MECS student’s artwork displayed at creative showcase in Healesville

Holly Sharman with her piece Legacy of Love at the creative showcase at The Memo in Healesville.

By Callum Ludwig

Talented former Mount Evelyn Christian College student Holly Sharman will be celebrated in an exhibition at the Heaesville Memo this month, congratulating the achievements of herself and other students creating masterpieces in a challenging year of schooling.

Ms Sharman knew she always wanted the theme of her final piece to be relationships, and the restrictions due to Covid-19 lockdowns through her VCE period inspired her decision to revolve the piece around her beloved grandparents.

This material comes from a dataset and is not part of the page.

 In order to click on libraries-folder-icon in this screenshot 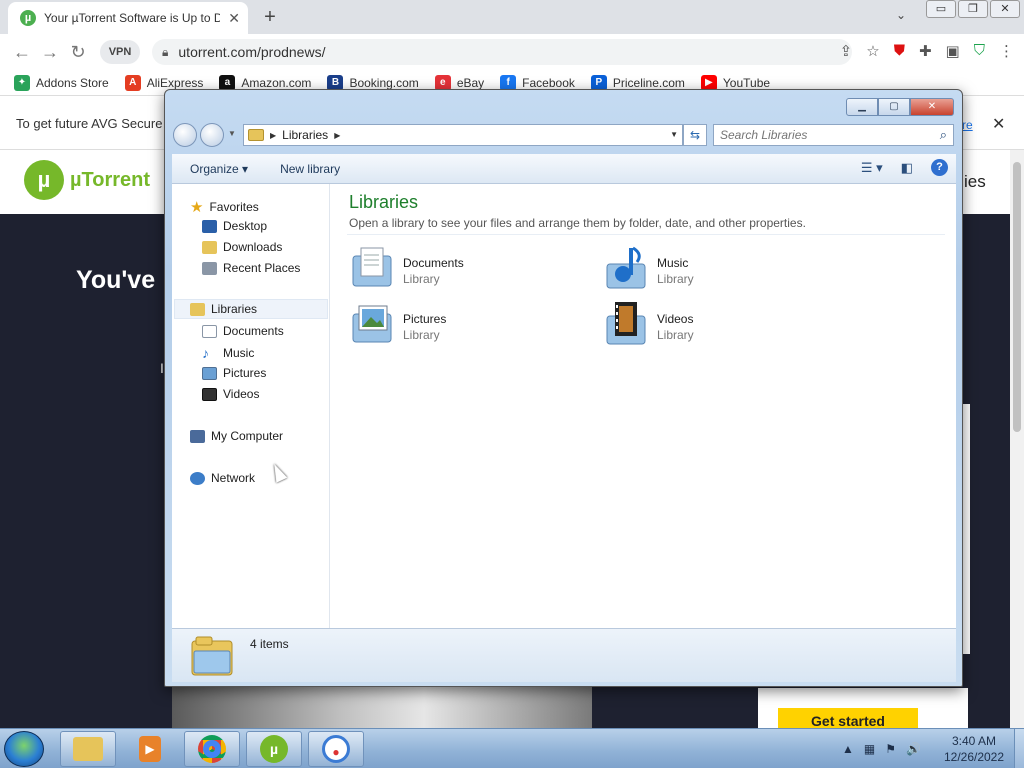, I will do `click(256, 135)`.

“I’m very much a family person. I don’t think I saw them for maybe a year or something when we were in lockdown. So it was important I got to draw this for them.” she said.

“It was also a surprise, so they didn’t know I was doing it until it was finished, which was really lovely.”

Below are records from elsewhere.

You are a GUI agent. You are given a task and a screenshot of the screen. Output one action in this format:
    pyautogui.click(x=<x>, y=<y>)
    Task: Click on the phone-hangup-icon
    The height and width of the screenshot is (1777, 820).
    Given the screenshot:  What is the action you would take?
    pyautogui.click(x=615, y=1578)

The family theme won’t stop there for Ms Sharman, who wishes to extend her portfolio of family portraits in future.

“People are definitely my favourite subject matter. I’ve always liked to draw portraits,” she said.

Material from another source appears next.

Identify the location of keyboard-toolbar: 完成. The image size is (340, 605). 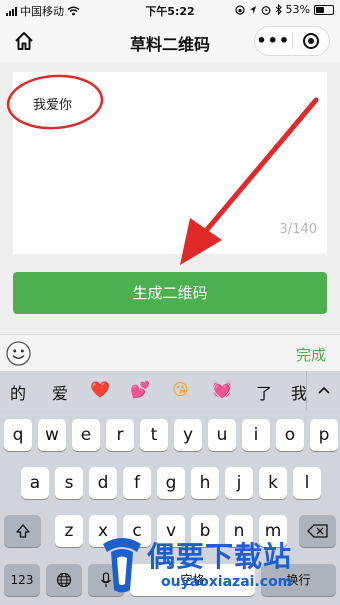
(170, 352).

“Hopefully one day I’ll make a massive portrait of myself and my whole family.”

Ms Sharman’s primary medium for her artwork was graphite pencil, while she also experimented with graphite powder, water soluble graphite and a bit of painting before returning to the pencil as her favoured tool.

Honoured to have her artwork featured in the Createive Showcase, Ms Sharman felt it granted a sense of achievement, for herself and the other students whose works are on display.

“Having people recognise the hard work put into it makes me fell really good about an outcome I’m really happy with,” she said.

“It’s also really nice this exhibition is free and you can see all the other amazing VCE artworks other people completed at the same time as me.”

In the future, Ms Sharman will be completing a health science degree, preferring for her art to remain a hobby and a passion.

Her advice to VCE students of 2022 and beyond is that art and the themes you can explore are fun and the possibilities are endless.

“Definitely choose a really broad theme, because then you can make it whatever you want by the end, often you change your mind,” she said.

Ms Sharman is part of 31 VCE and VCAL 2021 students from around the Yarra Ranges who have been given the opportunity to have their artwork displayed in the 2022’s Creative Showcase at The Memo in Healesville.

The exhibition is open from Friday 4 February through to Sunday 27 February, hosted by the Yarra Ranges Council in collaboration with Burrinja Cultural Centre.